>>>

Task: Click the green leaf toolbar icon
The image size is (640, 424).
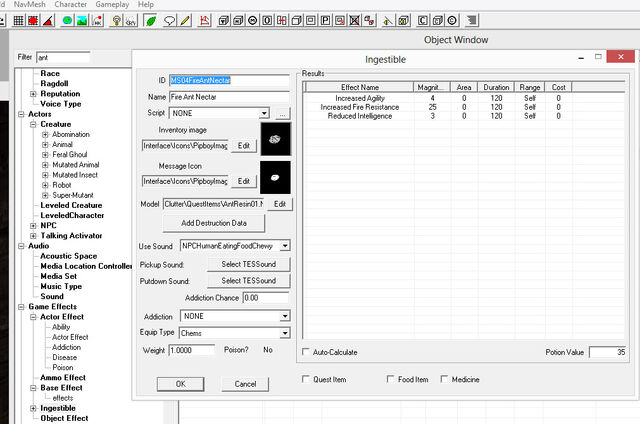Action: (x=151, y=20)
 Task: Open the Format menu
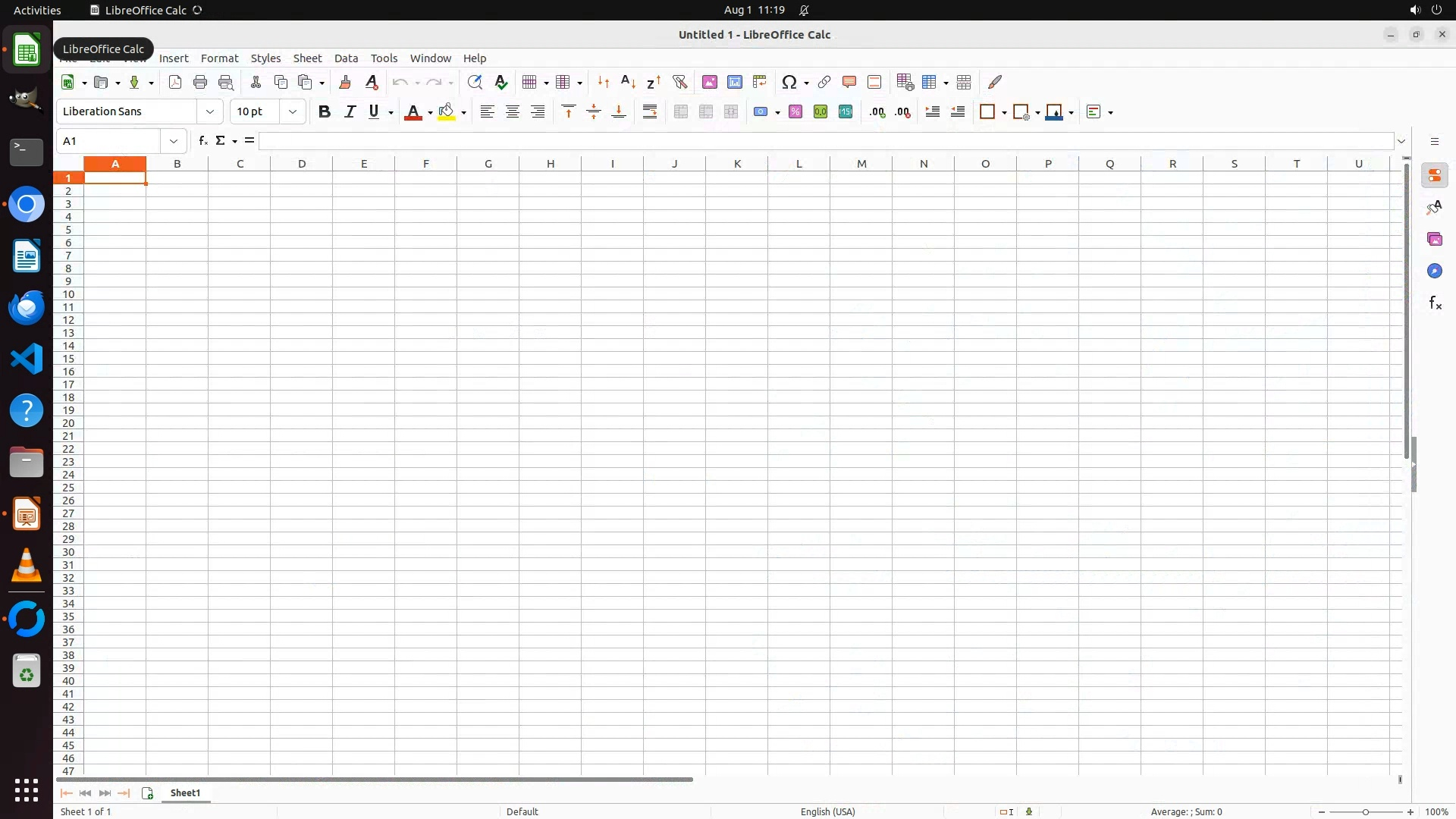coord(219,58)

<<<

Write the lines above again, replacing "green leaf" with "blue star" and keeping everything else the same. Leave out the pictures.

Exercise response »
Task: Click the blue star toolbar icon
The image size is (640, 424).
Action: (x=151, y=20)
 Task: Open the Format menu
coord(219,58)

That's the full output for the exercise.